Ist der Auftakt gelungen, bleibt das befürchtete Chaos auf den innerstädtischen Straßen also aus? Die Polizei will noch nicht entwarnen und rechnet in den nächsten Tagen mit weiteren Veränderungen, die an Hauptstraßen zwischen Städten für Stau sorgen können: Autofahrer sind erfindungsreich, weiß Polizeisprecher Lindemann aus Erfahrung mit der letzten großen Sperrung auf der A40: „Es wird noch Tage dauern, bis Pendler ihre eigene optimale Umgehungsstrecke gefunden haben.“

Die Prognose der Polizei schien sich bereits am Nachmittag zu bestätigen. Nach 16 Uhr nahmen deutlich mehr Fahrzeuge die vermeintliche „Abkürzung“ über Selbeck. Unter ihnen viele Mülheimer Pendler, aber auch einige aus Essen und Oberhausen, Herne und Bottrop, die wohl versuchten, den kilometerlangen Stau auf der A3 und A40 zu umfahren.

Am Nachmittag verschärft sich die Lage in Selbeck

Es ist 16.30 Uhr als auf der Kölner Straße in Richtung Mülheim kaum nur noch Schleichtempo möglich ist. „Es sind jetzt schon mehr Autos als sonst“, sagt ein Anwohner. Sie tragen die Kennzeichen E, BOT, HER, ME oder WES. Was erst, wenn der richtige Berufsverkehr einsetzt, fragt er und überlegt schon seine Route für morgen.

Deutlich länger werden Saarner und Selbecker auch in den nächsten Tagen unterwegs sein, wenn sie nach Hause wollen, weil mehr und mehr Pendler als sonst die „Abkürzung“ durch ihren, den südlichen Mülheimer Stadtteil nehmen werden, statt über die A3.

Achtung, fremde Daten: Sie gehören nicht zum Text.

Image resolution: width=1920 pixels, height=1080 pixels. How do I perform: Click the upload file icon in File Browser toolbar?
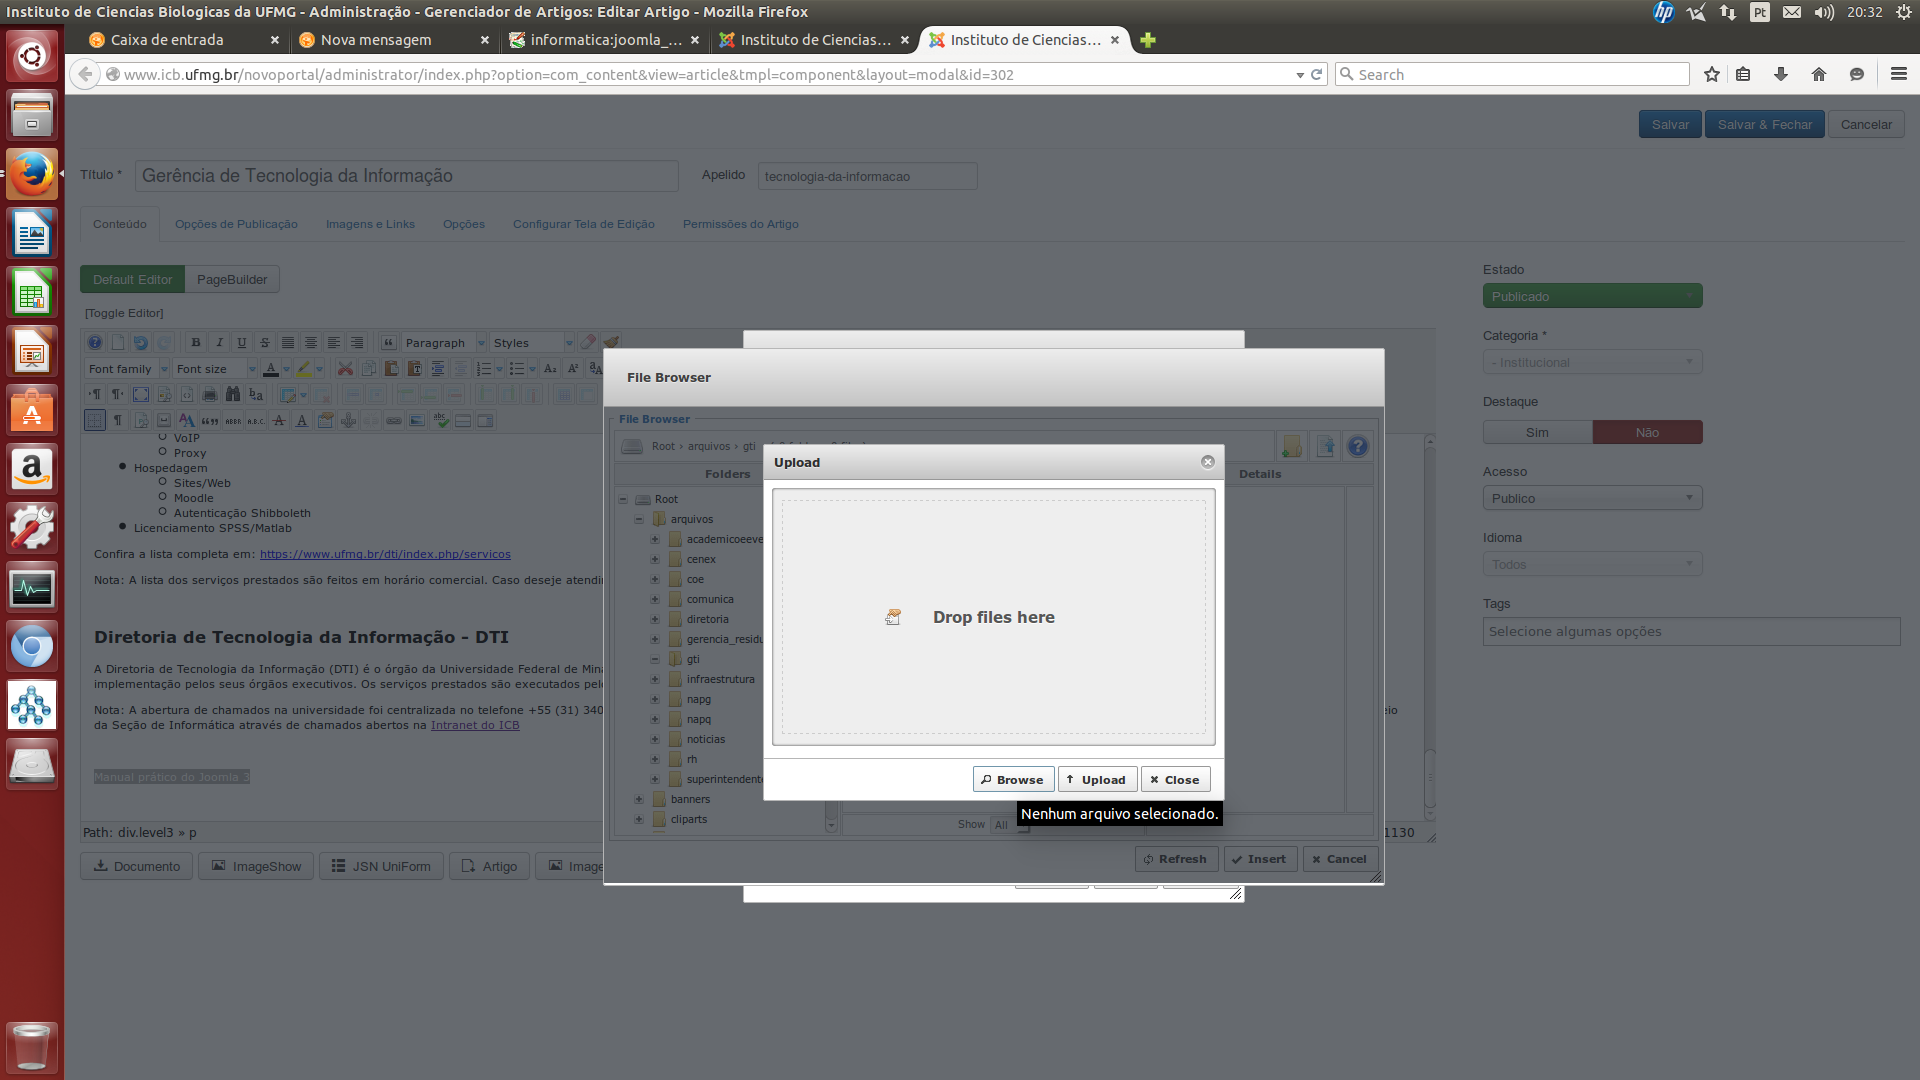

„Das liegt an den Navis“, glaubt der Anwohner, dank „Traffic Message Channel“ (TMC) kalkulieren sie anhand von Staumel­dungen eine neue Strecke. Und leiten dann, vermutet er, über die Kölner Straße um. Die Vorgaben von Straßen.NRW werden so auch von Ortsunkundigen umgangen. Man müsste TMC so steuern, dass diese Straße von der Umleitung ausgenommen werde, sagt der Anwohner.

"Größtenteils ein ständiger Fluss"

Indes knobelt eine Selbeckerin gedanklich an ihrer neuen Route, um ab sofort schneller nach Essen zu kommen. Was schlägt die Ortskundige vor? „Das verrate ich Ihnen doch nicht, sonst fahren ab morgen alle dort lang“, entgegnet sie entrüstet. Solches Wissen wird nur unter der Hand weiter gegeben.

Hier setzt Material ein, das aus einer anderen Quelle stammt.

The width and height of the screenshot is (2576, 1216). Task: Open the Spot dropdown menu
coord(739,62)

Noch am Montagmorgen war Rolf Gentges, Vorsitzender des Selbecker Bürgervereins, vorsichtig optimistisch: „Ich bin doch überrascht, wie wenig der Verkehr zugenommen hat.“ Einige Lkw mehr hat Gentges verzeichnen können, doch die Selbecker Bürger rechneten mit deutlich mehr Stop-and-Go-Situationen, räumt er ein, „es war aber größtenteils ein ständiger Fluss“.

Lieber einen Bus früher

Doch die Hoffnung für den verkehrsbelasteten Stadtteil könnte sich schnell zerstreuen. Denn wie sich die Autofahrer in den kommenden drei Monaten, während die Ruhrtalbrücke gesperrt ist, verhalten werden, ist schwer zu sagen. Viele Selbecker rechnen aber mit noch längeren Fahrtzeiten als ohnehin schon üblich sind.

Schüler Erik plant indes, ab morgen eine halbe Stunde eher aufzustehen, um den früheren Bus zur Realschule Broich zu nehmen. Zum Glück sind bald Ferien. Doch auch der Bus kommt um die Kölner Straße nicht herum. „Sein Auto zu Hause zu lassen, ist für uns deshalb keine Alternative“, sagt die Mutter.

Wer könnte vom Stau profitieren? Vielleicht ein Café an der Straße. Bei „Apfelrot und Suppengrün“ hofft man jedenfalls, dass der zähe Verkehrsfluss auf der Kölner auch mehr Gäste in das Geschäft spülen könnte.